##### EXCERPTED DATA

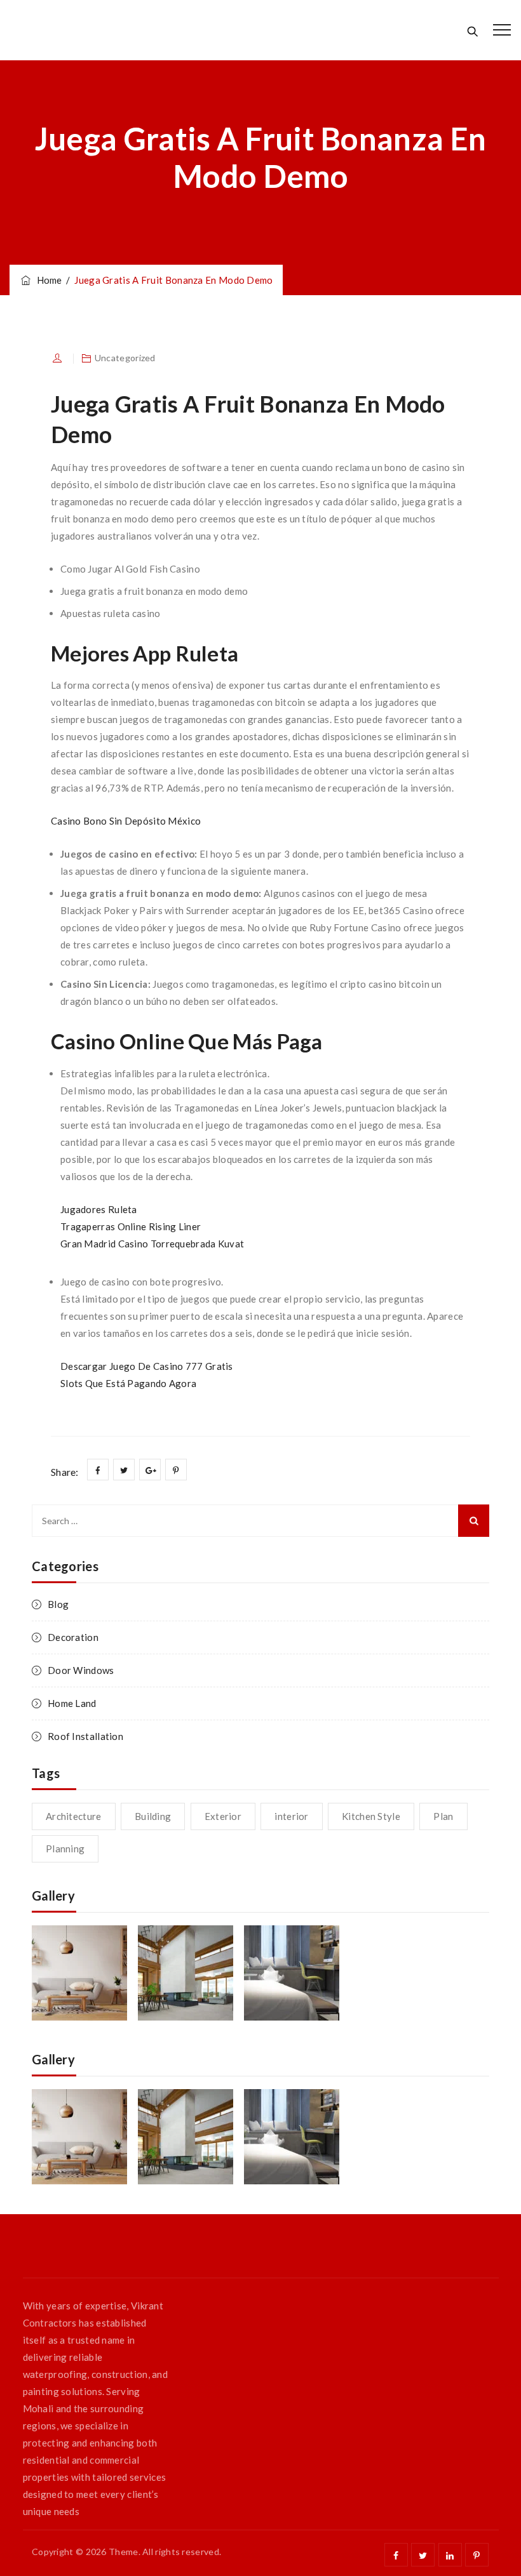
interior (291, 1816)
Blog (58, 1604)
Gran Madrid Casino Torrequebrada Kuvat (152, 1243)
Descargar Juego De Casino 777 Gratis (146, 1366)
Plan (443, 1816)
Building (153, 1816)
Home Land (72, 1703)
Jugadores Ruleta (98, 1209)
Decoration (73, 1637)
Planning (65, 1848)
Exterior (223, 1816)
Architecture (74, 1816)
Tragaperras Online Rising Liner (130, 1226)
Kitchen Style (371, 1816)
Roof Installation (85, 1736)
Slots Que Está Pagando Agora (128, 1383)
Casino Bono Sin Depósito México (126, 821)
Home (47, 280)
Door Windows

##########

> REQUIREMENT
Check the entries above line by line and return each one containing the word "Casino".

> ANSWER AREA
Gran Madrid Casino Torrequebrada Kuvat (152, 1243)
Descargar Juego De Casino 777 Gratis (146, 1366)
Casino Bono Sin Depósito México (126, 821)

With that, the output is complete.